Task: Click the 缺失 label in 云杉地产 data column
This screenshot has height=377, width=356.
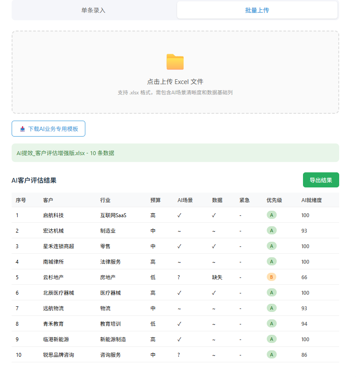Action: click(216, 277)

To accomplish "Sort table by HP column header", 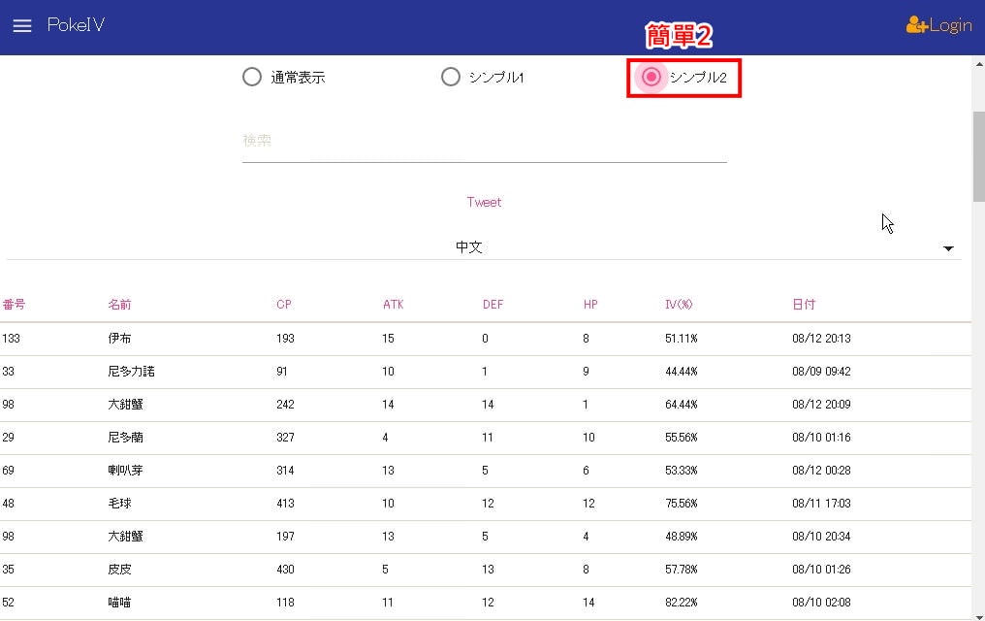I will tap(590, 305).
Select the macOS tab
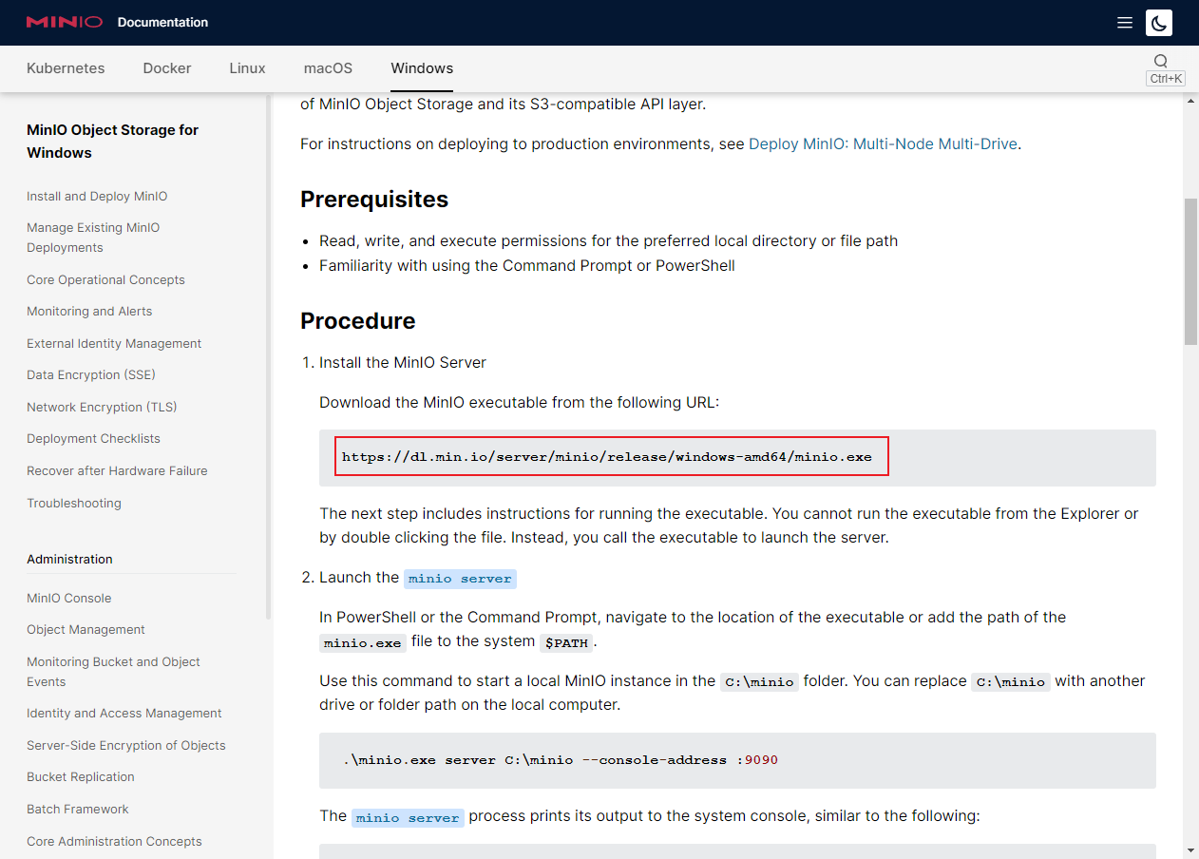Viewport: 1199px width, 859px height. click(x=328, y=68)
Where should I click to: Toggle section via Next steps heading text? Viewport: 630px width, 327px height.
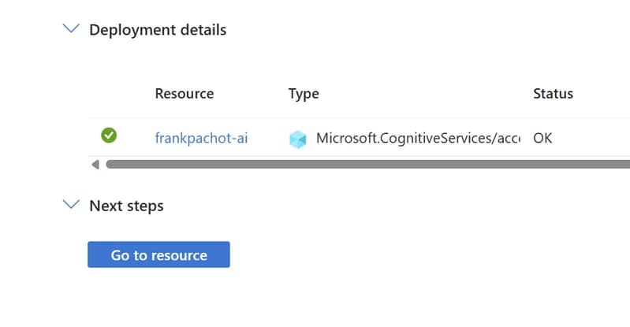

▸ **Given instruction**:
Recast the lines of the records as a numbered list, starting at the line containing "Select the macOS tab" and ending at the end of the records, with blank lines and pictures omitted.

▸ **Exercise output**:
1. Select the macOS tab
2. Viewport: 1199px width, 859px height. click(x=328, y=68)
3. Where should I click to: Toggle section via Next steps heading text? Viewport: 630px width, 327px height.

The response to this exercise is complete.